CENTRISM! THE STORY OF CENTRISM
Sorry, one last Jon Huntsman post and then I'll stop.
I'm over at Balloon Juice (this week only), and I see that Anne Laurie thinks Huntsman is really running to be the 2016 GOP nominee. A lot of people believe that, obviously.
I don't, though -- at least I don't think the idea of the Huntsman candidacy was cooked up with 2016 in mind. We know the origin story, as told by Matt Bai and others: the Huntsman campaign was the brainchild of John Weaver, who worked for John McCain in 2000 when McCain was still a "maverick," then joined the '08 McCain campaign but later left it, grumbling that McCain's had turned too far to the right. So it seems to me that the guy who really wants it -- really wants a "centrist"/"maverick" to win it all -- is John Weaver. And if that's the case, I bet he doesn't really want it five years in the future -- he wants it now. The fact that he's a leukemia survivor makes that seem more likely.
Bai:
I first met Weaver ... aboard John McCain's Straight Talk Express in 2000.... After the campaign, Weaver's journey became downright weird. Embittered by George W. Bush's victory and shut out in Rove's Washington, he moved to New York and shocked old friends by agreeing to help some Democrats (including the party’s leadership in the House and Senate).... Weaver soon had bigger problems; he had leukemia, which is now in remission.... Weaver reinsinuated himself into McCain’s inner circle for a time in 2007. But he left the struggling campaign that summer.... Weaver ... had problems with the strategic direction of McCain's second campaign, the hard and bumpy lurch to the right....

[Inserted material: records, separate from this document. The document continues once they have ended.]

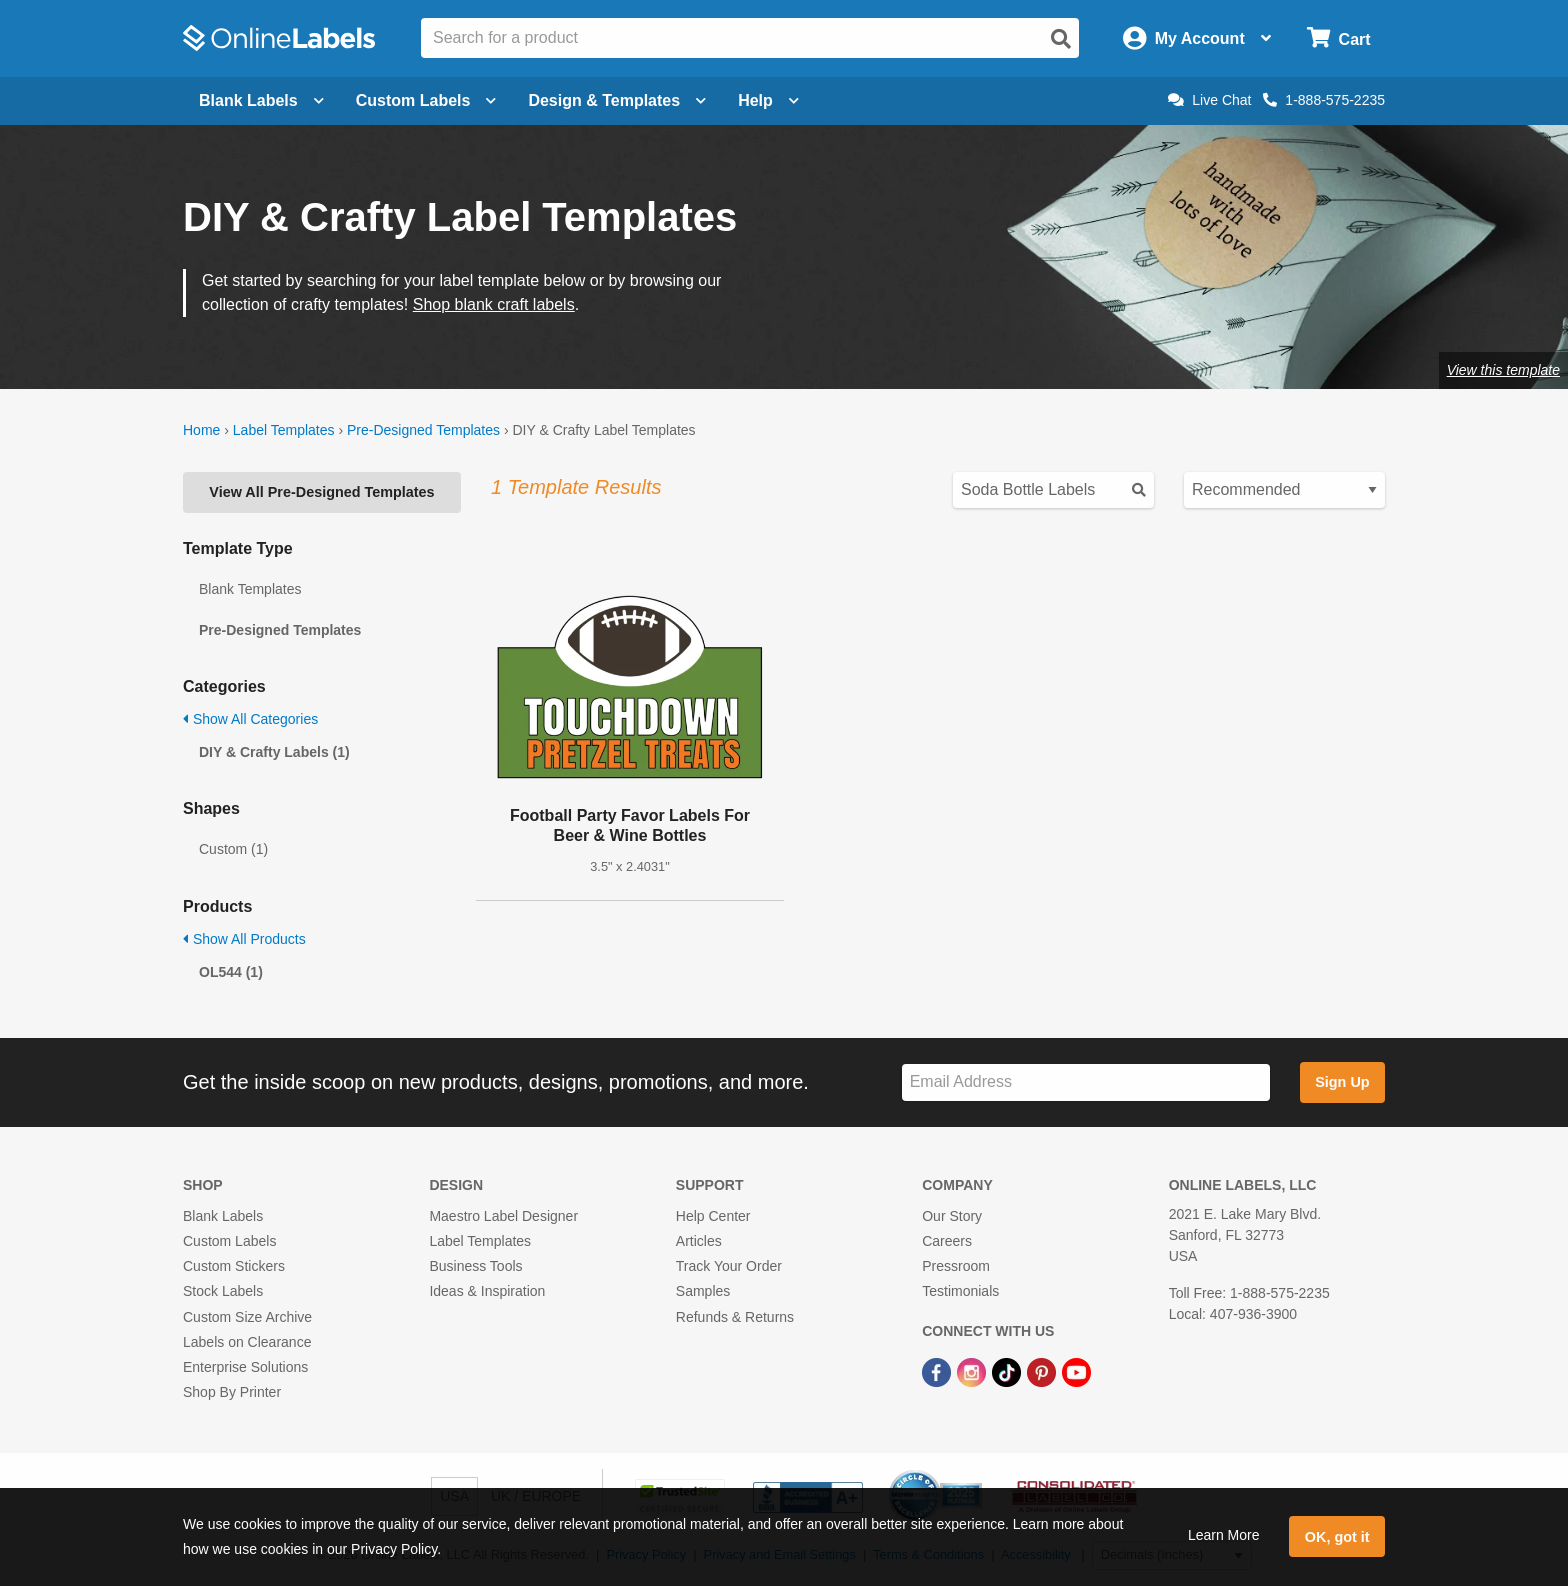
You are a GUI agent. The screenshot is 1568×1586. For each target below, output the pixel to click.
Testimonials (960, 1291)
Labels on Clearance (247, 1342)
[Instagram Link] (973, 1371)
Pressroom (956, 1266)
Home (201, 430)
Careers (947, 1241)
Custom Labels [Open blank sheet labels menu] (426, 100)
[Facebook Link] (938, 1371)
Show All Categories (250, 719)
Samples (703, 1291)
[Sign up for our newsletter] (1086, 1082)
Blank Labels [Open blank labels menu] (261, 100)
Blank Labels (223, 1216)
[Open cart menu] (1338, 38)
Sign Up (1342, 1082)
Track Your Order (729, 1266)
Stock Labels (223, 1291)
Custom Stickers (234, 1266)
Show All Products (244, 939)
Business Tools (475, 1266)
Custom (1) (233, 849)
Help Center (713, 1216)
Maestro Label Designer (503, 1216)
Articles (699, 1241)
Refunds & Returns (735, 1317)
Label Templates (284, 430)
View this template (1503, 370)
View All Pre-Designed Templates (321, 492)
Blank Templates (250, 589)
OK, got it (1337, 1537)
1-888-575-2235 (1324, 100)
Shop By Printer (232, 1392)
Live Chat (1209, 100)
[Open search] (1061, 39)
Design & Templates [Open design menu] (617, 100)
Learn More (1224, 1535)
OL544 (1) (231, 972)
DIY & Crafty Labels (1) (274, 752)
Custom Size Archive (247, 1317)
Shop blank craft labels (494, 304)
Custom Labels (229, 1241)
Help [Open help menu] (768, 100)
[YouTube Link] (1076, 1371)
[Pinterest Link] (1043, 1371)
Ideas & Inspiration (487, 1291)
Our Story (952, 1216)
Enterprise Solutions (245, 1367)
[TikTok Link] (1008, 1371)
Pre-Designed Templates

Political strategists are forever in search of the next big thing, some undiscovered talent who might someday be enshrined in marble — or at least make them household names the way Bush did for Rove or the way Obama did for David Axelrod. It was during his second go-around with McCain that Weaver met Governor Huntsman....

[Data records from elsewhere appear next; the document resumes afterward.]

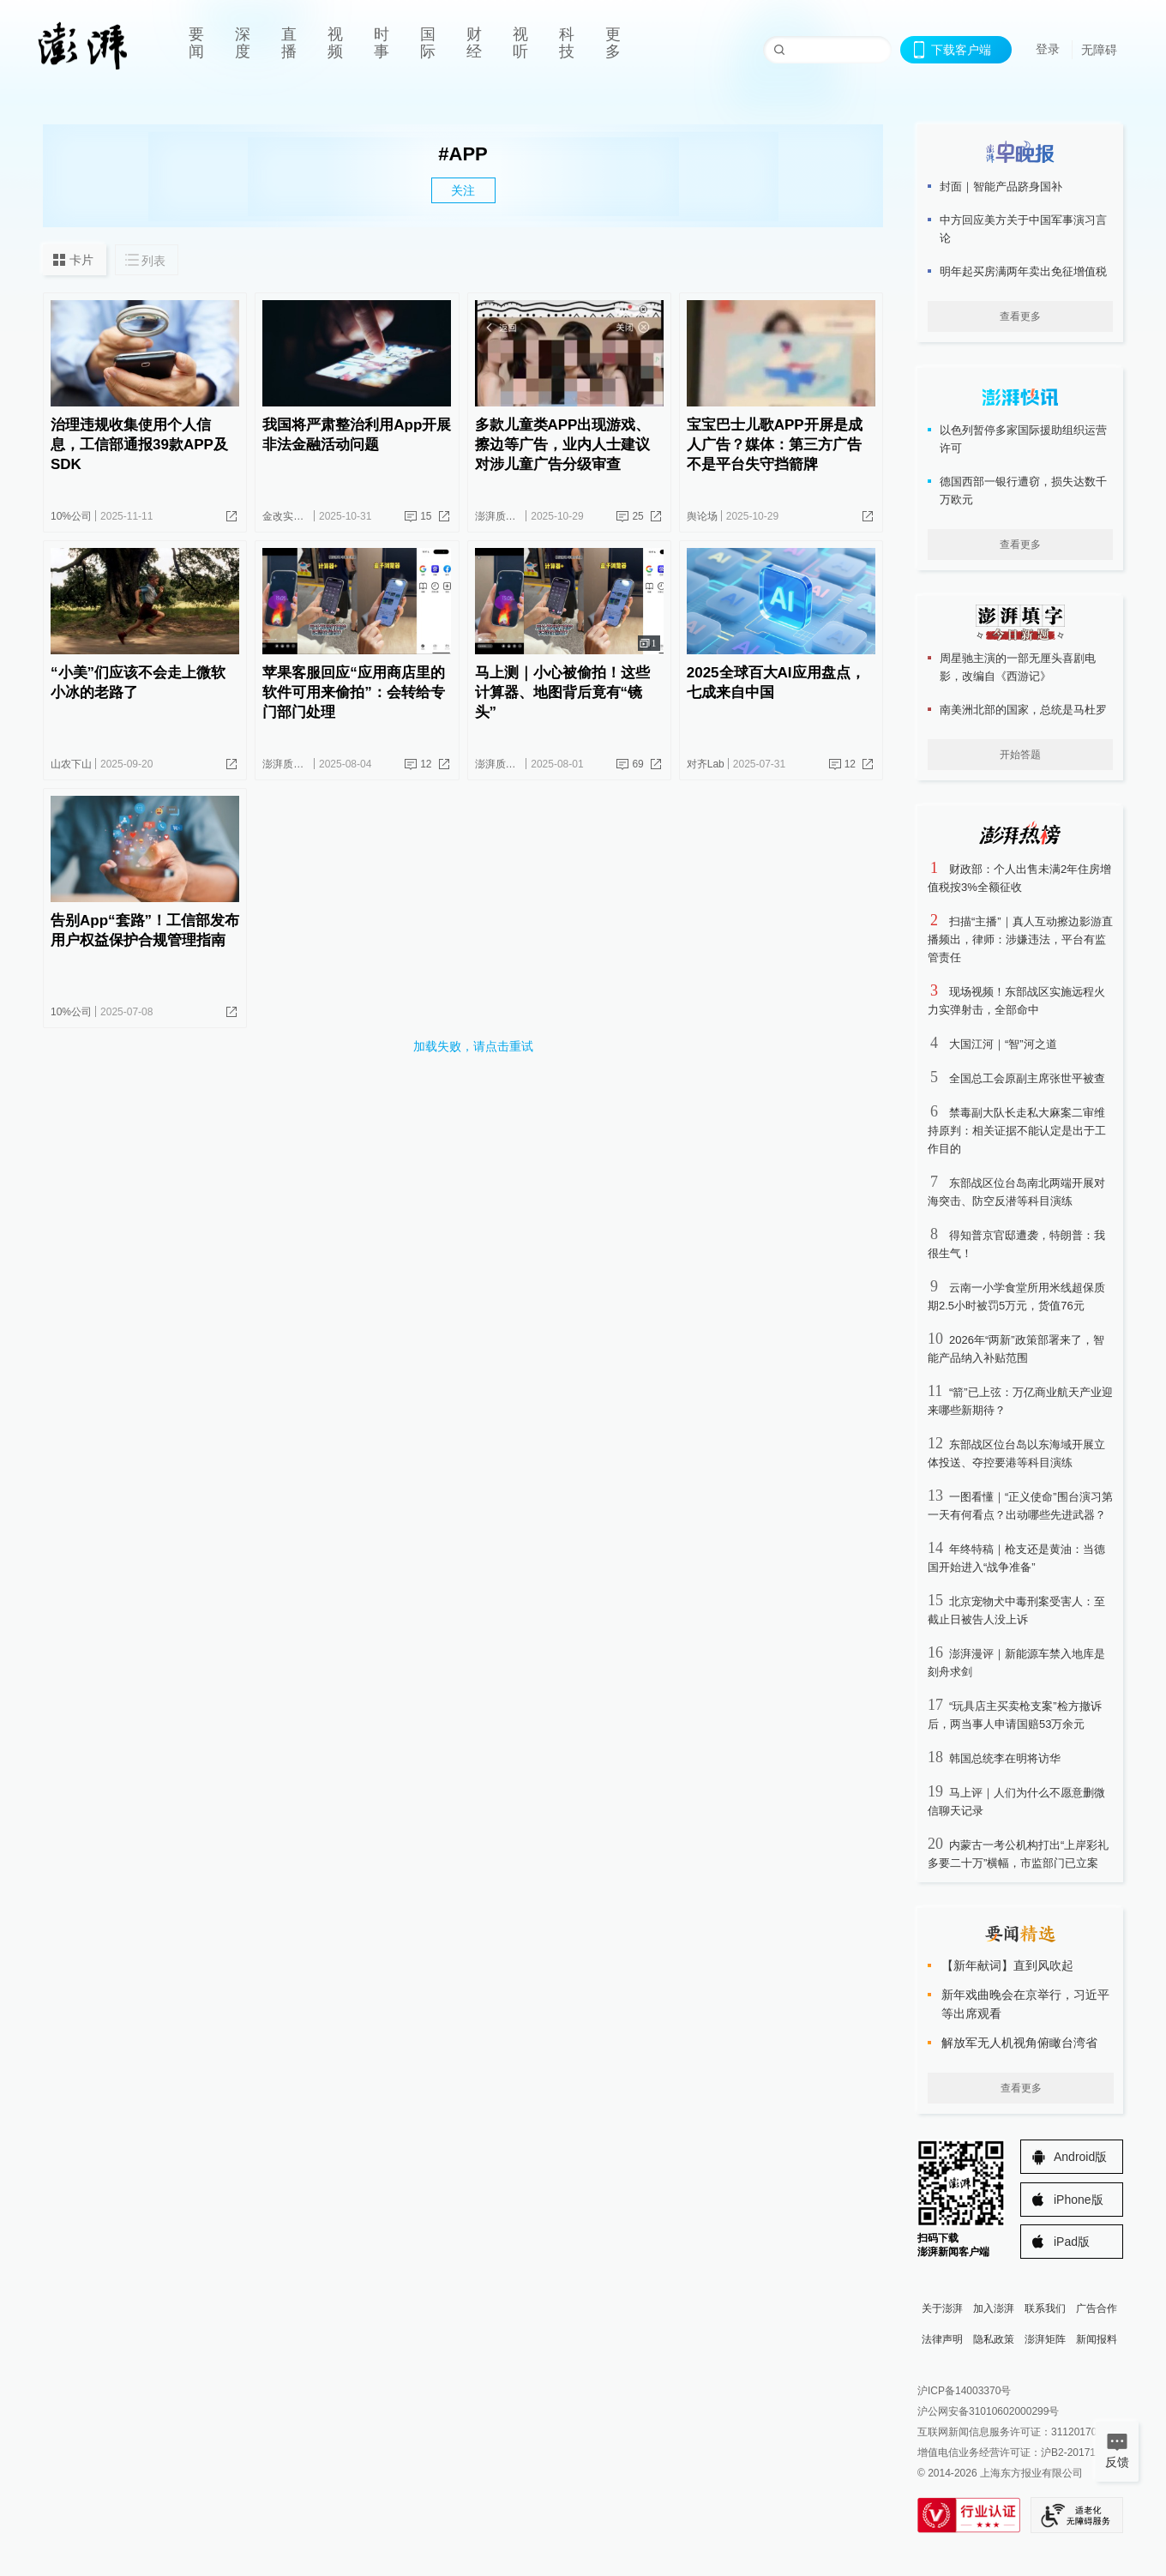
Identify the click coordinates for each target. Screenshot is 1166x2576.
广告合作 (1096, 2308)
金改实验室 (288, 516)
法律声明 (942, 2339)
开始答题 (1020, 755)
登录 (1048, 49)
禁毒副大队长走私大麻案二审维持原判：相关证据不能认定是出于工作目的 (1017, 1130)
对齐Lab (705, 764)
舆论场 (702, 516)
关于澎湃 (942, 2308)
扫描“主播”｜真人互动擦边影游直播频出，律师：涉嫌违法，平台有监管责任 (1020, 939)
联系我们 (1045, 2308)
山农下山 (71, 764)
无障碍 (1099, 50)
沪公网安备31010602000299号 (988, 2411)
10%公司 (71, 516)
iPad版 (1072, 2241)
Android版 (1080, 2157)
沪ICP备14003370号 (964, 2391)
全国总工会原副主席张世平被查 (1027, 1078)
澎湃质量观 (500, 516)
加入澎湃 (993, 2308)
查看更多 (1020, 316)
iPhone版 (1078, 2199)
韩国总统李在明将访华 (1005, 1758)
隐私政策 (993, 2339)
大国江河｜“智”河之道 (1003, 1044)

So here's Weaver: In 2000 he backs McCain, whom he sees as an inspiring non-ideologue, and the campaign loses as a result of Rovian skulduggery. Eight years later, McCain tacks right -- and loses. Weaver must be thinking: It's not my idea that's wrong, it's just that it's never been tested in the right circumstances. Someday -- someday! -- if all the ducks line up in a row, surely it has to work.
I think Weaver just can't believe that a "centrist" isn't going to win the GOP nomination eventually (and then maverick his way to the White House). It's what the people want!

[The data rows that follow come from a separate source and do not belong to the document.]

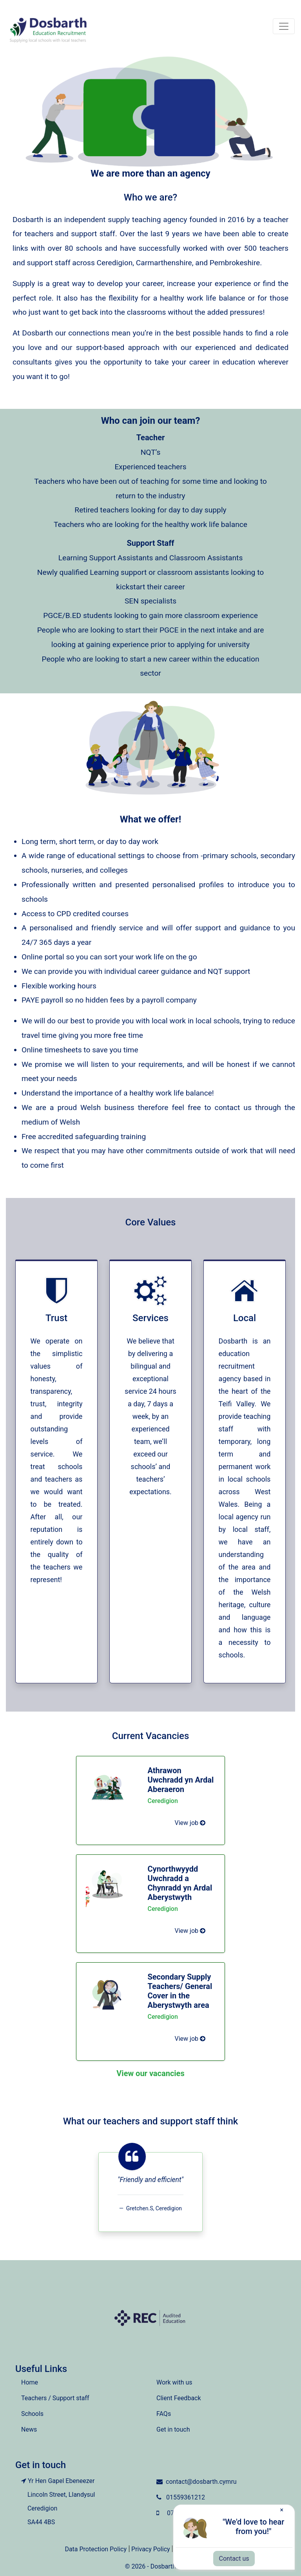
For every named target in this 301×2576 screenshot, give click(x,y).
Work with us (174, 2382)
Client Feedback (178, 2398)
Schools (32, 2413)
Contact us (234, 2558)
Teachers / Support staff (55, 2398)
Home (29, 2382)
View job (190, 1823)
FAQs (163, 2413)
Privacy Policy (150, 2549)
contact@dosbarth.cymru (201, 2481)
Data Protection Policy (96, 2549)
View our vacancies (150, 2073)
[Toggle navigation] (284, 26)
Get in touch (173, 2429)
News (29, 2429)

Except he can't believe that it's not what Republicans want. For a generation there's been talk of Great Centrist Hopes in the party -- yet nothing ever pans out. Remember the talk about Colin Powell as the nominee in '96? Remember chatter about Christie Whitman? One right-wing pundit here in New York used to regularly predict that the next GOP nominee would be pro-gay, pro-choice Massachusetts governor William Weld (as it turned out, Weld couldn't even get approved by a Senate his own party controlled when Bill Clinton named him an ambassador).
Weaver really just may not be able to grasp that the deck is stacked against him. It reminds me of one of those hard-luck rock and roll stories in which a band never gets a break, but the members keep thinking the karma's going to balance out eventually, even as they turn 40, 45, 50.... It reminds me of the heart-tugging heavy metal documentary Anvil! The Story of Anvil.
I think Weaver thinks his break is coming now. If so, poor dumb bastard.